Mary Alice STUBBS, Appellant v. James Lee STUBBS, Appellee
¶1. Mary and James Stubbs were married on December 2, 1978. In January 1996, Mary was granted a divorce on the ground of desertion. The judgment of divorce awarded Mary custody of their four children and ordered James to pay $ 400 in monthly child support, provide health insurance for the minor children, and pay attorney's fees. Mary did not assert a claim for any of James's property, retirement benefits, or financial accounts, and the order provided for no division of such property.
¶2. In May 2017, twenty-one years after the divorce, Mary filed a “petition to allocate and disburse retirement funds.” In the petition, Mary sought fifty percent of the funds in James's employer's retirement account. James filed a motion to dismiss the petition with prejudice, which the chancellor granted. Mary's subsequent motion to alter, amend, or reconsider was denied. Mary now appeals and argues that the chancellor erred in dismissing her petition and denying her motion to alter, amend, or reconsider.
STANDARD OF REVIEW
¶3. This Court is limited in its review of domestic relations matters. Carrow v. Carrow, 741 So.2d 200, 202 (¶ 9) (Miss. 1999). We will not disturb the findings of a chancellor unless the chancellor was manifestly wrong, clearly erroneous, or an erroneous legal standard was applied. Owen v. Owen, 798 So.2d 394, 398 (¶ 10) (Miss. 2001). When reviewing a chancellor's denial of a motion to dismiss, our standard of review is de novo. Benson v. Neshoba Cty. Sch. Dist., 102 So.3d 1190, 1192 (¶ 8) (Miss. Ct. App. 2012).
I. Whether the chancellor erred in dismissing Mary's petition.

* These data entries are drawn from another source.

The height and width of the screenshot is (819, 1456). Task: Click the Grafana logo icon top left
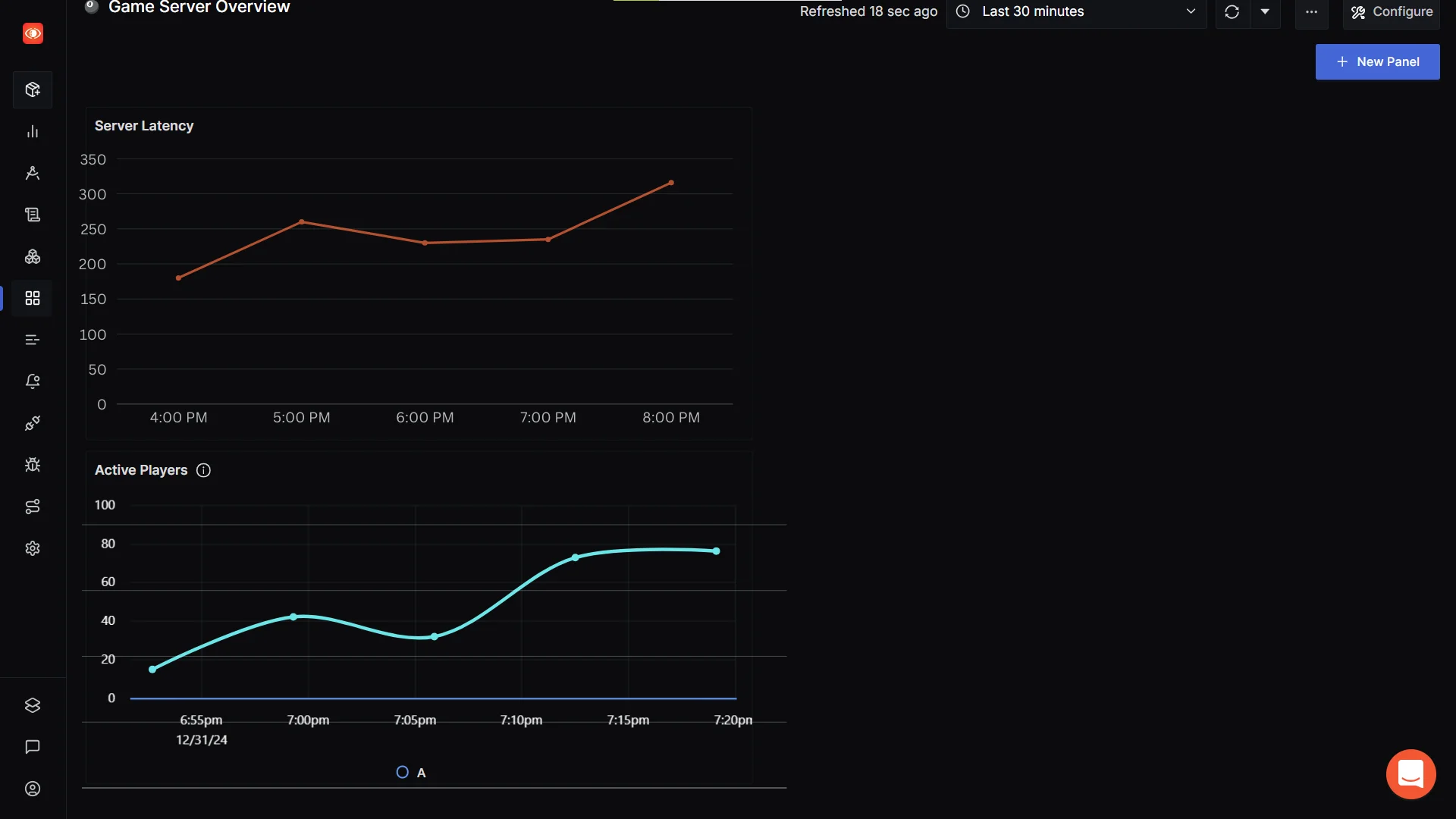click(x=33, y=33)
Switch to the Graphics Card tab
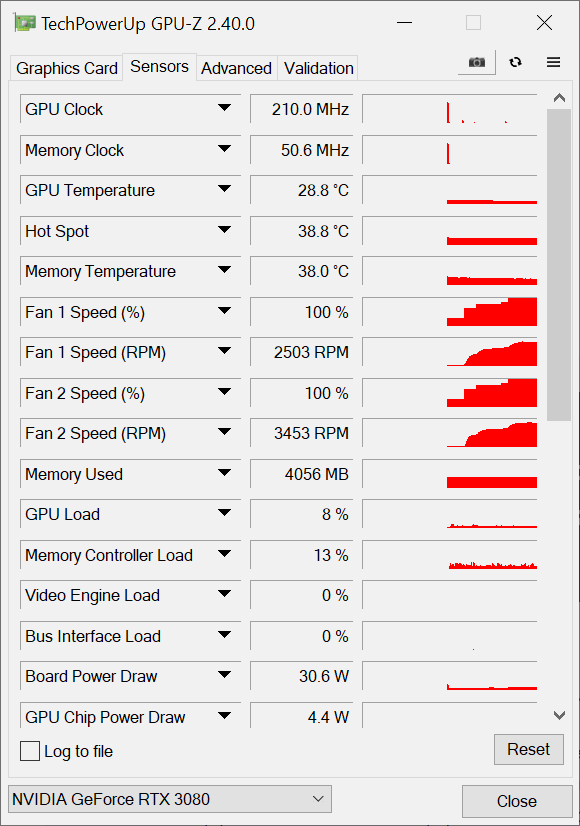The width and height of the screenshot is (580, 826). point(66,68)
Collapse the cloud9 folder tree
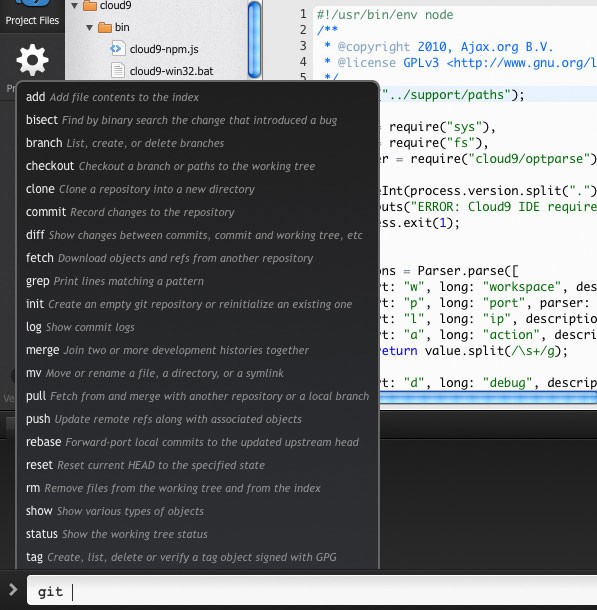The image size is (597, 610). coord(74,6)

¶4. Mary first argues the chancellor erred in dismissing her petition to allocate and disburse retirement funds. Pursuant to Mississippi Code Annotated section 15-1-43 (Rev. 2012), “all actions founded on any judgment or decree rendered by any court of record in this state shall be brought within seven (7) years next after the rendition of such judgment or decree, or last renewal of judgment or decree, whichever is later.” Also, under Mississippi Rule of Civil Procedure 60(b), “[o]n motion and upon such terms as are just, the court may relieve a party ․ from a final judgment ․,” provided the motion for relief is filed within a reasonable time and not more than six months after the judgment was entered for cases of “fraud, misrepresentation, or other misconduct of an adverse party,” “accident or mistake,” or “newly discovered evidence which by due diligence could not have been discovered in time to move for a new trial ․”

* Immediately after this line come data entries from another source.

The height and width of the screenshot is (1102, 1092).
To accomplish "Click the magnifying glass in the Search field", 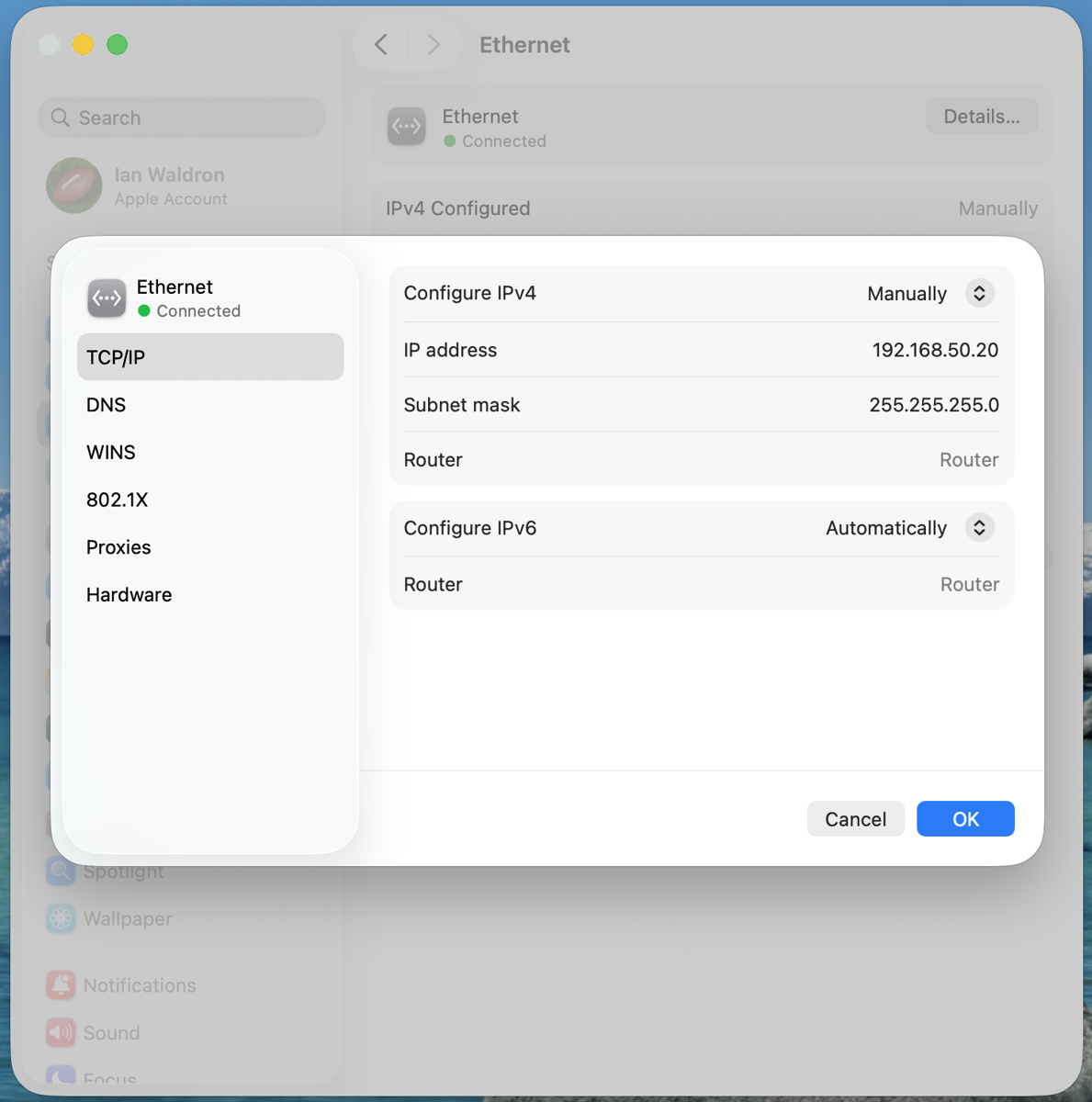I will (60, 118).
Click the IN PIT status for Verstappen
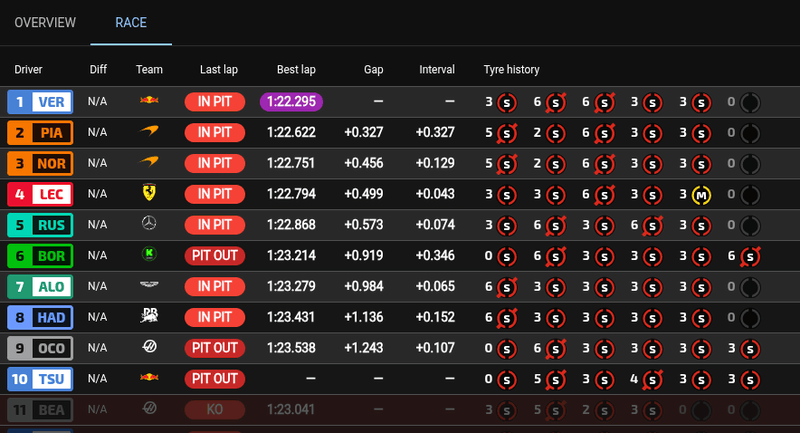The width and height of the screenshot is (800, 433). coord(214,102)
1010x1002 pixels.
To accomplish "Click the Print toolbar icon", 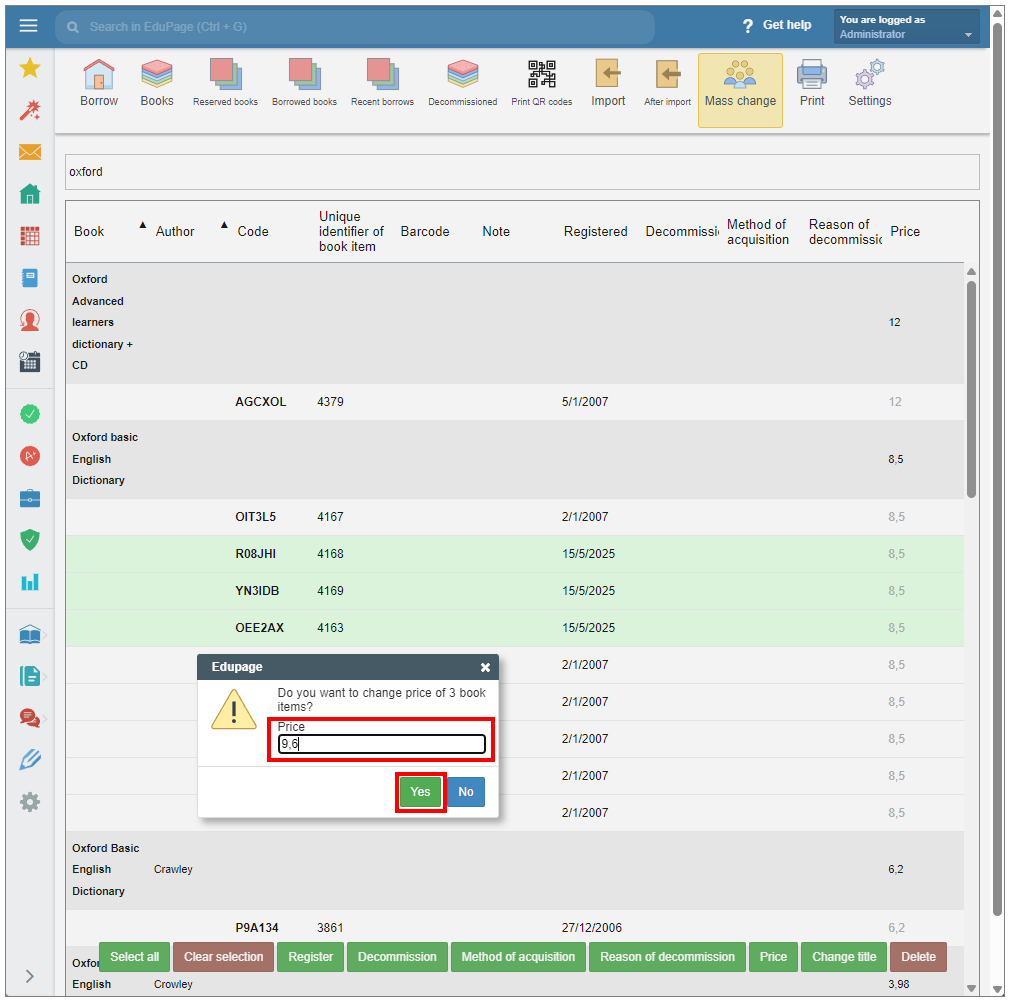I will pos(812,83).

¶5. Under Mississippi law, retirement income that is obtained during the marriage is considered marital property. Parrish v. Parrish, 245 So.3d 519, 524 (¶ 12) (Miss. Ct. App. 2017) (citing Gregg v. Gregg, 31 So.3d 1277, 1281 (¶ 16) (Miss. Ct. App. 2010) ). However, if a party does not assert the right to the marital property, the party may be estopped from asserting a later claim to the property. Allen v. Smith, 248 Miss. 340, 158 So.2d 750, 751 (1963) (noting that had the parties not both had an independent interest in a vehicle, the chancellor would be correct in finding that one party was estopped from asserting a later claim to the vehicle).

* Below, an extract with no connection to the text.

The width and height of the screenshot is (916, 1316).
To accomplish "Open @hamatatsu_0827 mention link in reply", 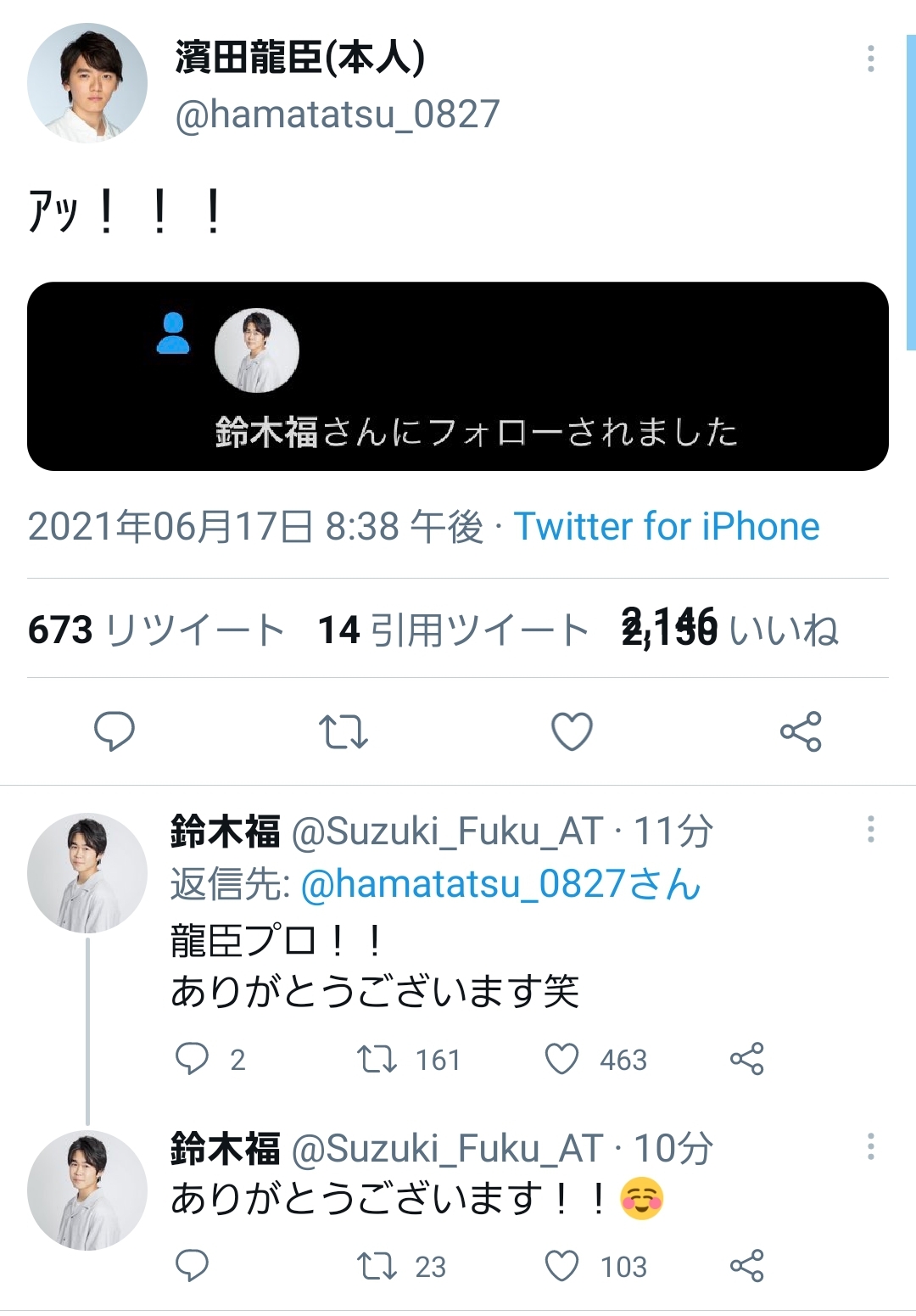I will [500, 884].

¶6. Mary waited twenty-one years before asserting a claim to James's retirement account, despite the fact that James was employed by Helmrich & Payne Inc. during the course of the marriage. As a result, pursuant to section 15-1-43 and Rule 60(b), Mary is now prohibited from asserting her once potential claim long after the final divorce decree. Accordingly, we find no error in the chancellor's dismissal of Mary's petition to allocate and disburse retirement funds.
II. Whether the chancellor erred in denying Mary's motion to alter, amend, or reconsider.
¶7. Mary further argues the chancellor erred in denying her motion to alter, amend, or reconsider. We find this issue is procedurally barred. Mary fails to cite any law to support her contention. “[I]f an appellant fails to support her allegation of error with argument or authority, this Court need not consider the issue.” Jordan v. State, 995 So.2d 94, 103 (¶ 14) (Miss. 2008).
GRIFFIS, C.J., FOR THE COURT:
BARNES AND CARLTON, P.JJ., WILSON, GREENLEE, WESTBROOKS, TINDELL, McDONALD AND LAWRENCE, JJ., CONCUR. McCARTY, J., CONCURS IN RESULT ONLY WITHOUT SEPARATE WRITTEN OPINION.